“Quella delle cure domiciliari è la vera sfida della sanità pubblica e per vincerla occorre agire con grande sinergia, attrezzandoci per raggiungere un obiettivo che nel Lazio significa triplicare il numero di over 65 oggi assistiti”. Lo ha detto Alessio D’Amato, assessore alla sanità della Regione Lazio, intervenendo al convegno Nuovi modelli organizzativi, continuità territoriale, ADI e telemedicina per la gestione domiciliare del paziente cronico, organizzato presso la sede della Regione Lazio nell’ambito degli eventi “Sanità Modello Lazio”. “Sono fiducioso perché ho visto l’impegno e la disponibilità a lavorare in sinergia anche da parte delle aziende. Oggi peró serve un salto di qualità attraverso un nuovo patto con queste aziende accreditate al Sistema Sanitario Nazionale, perché l’obiettivo è veramente ambizioso e serve lavorare in sinergia come abbiamo fatto per il Covid”, ha aggiunto l’Assessore D’Amato. “Dobbiamo passare da 40mila a 130mila pazienti da assistere: si tratta di uno sforzo importante che richiede organizzazione, personale formato, sinergia. Dobbiamo capire come aiutarci reciprocamente e su questo il sistema Lazio ha già dimostrato di saper fare squadra”, ha concluso.
Formazione del personale
Per Giuseppe Quintavalle, direttore generale Policlinico Tor Vergata, “per raggiungere gli obiettivi del Pnrr dovremo investire sulla formazione di personale. Occorre promuovere una stratificazione dei bisogni della popolazione ed affrontare uno dei problemi maggiori, ovvero verificare il supporto sociale a disposizione dei pazienti, perchè i caregiver sono fondamentali”. “Triplicare i risultati significa fare un salto pazzesco oltretutto a risorse sostanzialmente invariate. Possiamo farlo anche cominciando a ragionare su un modello di assistenza domiciliare che utilizzi anche le nuove tecnologie. Per farlo occorre cominciare a stratificare la popolazione per fabbisogni assistenziali, ragionando non più nell’ottica prestazionale ma in una complessiva strategia di presa in carico come sistema”, ha precisato Giorgio Casati, direttore generale Asl Roma 2.

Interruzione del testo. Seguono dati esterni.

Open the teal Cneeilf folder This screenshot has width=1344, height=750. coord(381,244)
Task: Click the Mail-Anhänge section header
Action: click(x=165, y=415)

L’idea di un patto fra istituzioni ed erogatori accreditati per vincere la sfida dell’assistenza domiciliare piace alle aziende, impegnate in prima fila nel settore. Per Roberto De Cani (referente ADI Unindustria Lazio), “quello della programmazione condivisa tra mondo pubblico e privato è un modello che la Regione Lazio ha introdotto come precursore ed e una specificità importante che garantisce un’assistenza domiciliare di carattere elevato rispetto ad altre realtà”. “Da qui a tre anni la sfida è incrementare di circa centomila unità i pazienti assistiti a fronte di risorse che dovrebbero passare da 116 a 196 milioni di euro. È una sfida complessa che si puó vincere partendo da alcune proposte: potenziamento del numero dei professionisti, revisione delle tariffe mirata a rendere attrattivo l’ambito domiciliare riequilibrandolo con altri setting assistenziali, implementazione della telemedicina”, ha concluso.
I dati
Le cure domiciliari sono oggi un pilastro del nuovo assetto dell’assistenza territoriale definito dal DM 77. Il PNRR ha inoltre fissato l’obiettivo di assistere a casa almeno il 10% degli over 65, portando l’assistenza domiciliare ai livelli dei principali Paesi europei. Un ulteriore strumento di potenziamento delle cure domiciliari è stato sancito dall’Intesa raggiunta in Conferenza Stato Regioni lo scorso 4 agosto che ha definito precisi requisiti strutturali e organizzativi per l’accreditamento degli erogatori pubblici e privati di ADI con lo scopo di uniformare a livello nazionale le prestazioni domiciliari e innalzare il livello qualitativo. La Regione Lazio è stata precursore di questa evoluzione, con l’avvio nel 2020 di un modello di accreditamento delle cure domiciliari con uno specifico focus sull’alta complessità, che ha consentito di reggere l’urto della pandemia anche grazie ad un sistema domiciliare strutturato e organizzato. Il percorso di evoluzione dell’assistenza domiciliare è oggi di fronte a sfide che devono ancora essere compiutamente affrontate: la gestione dell’alta complessità verso modelli di vera e propria ospedalizzazione domiciliare, l’uso diffuso e capillare (e non più “sperimentale”) di soluzioni e strumenti di telemedicina, telemonitoraggio e teleriabilitazione, la definizione di modelli di presa in carico domiciliare per patologia e non per numero di accessi, sono tutte sfide che il Sistema sanitario regionale deve affrontare nei prossimi anni.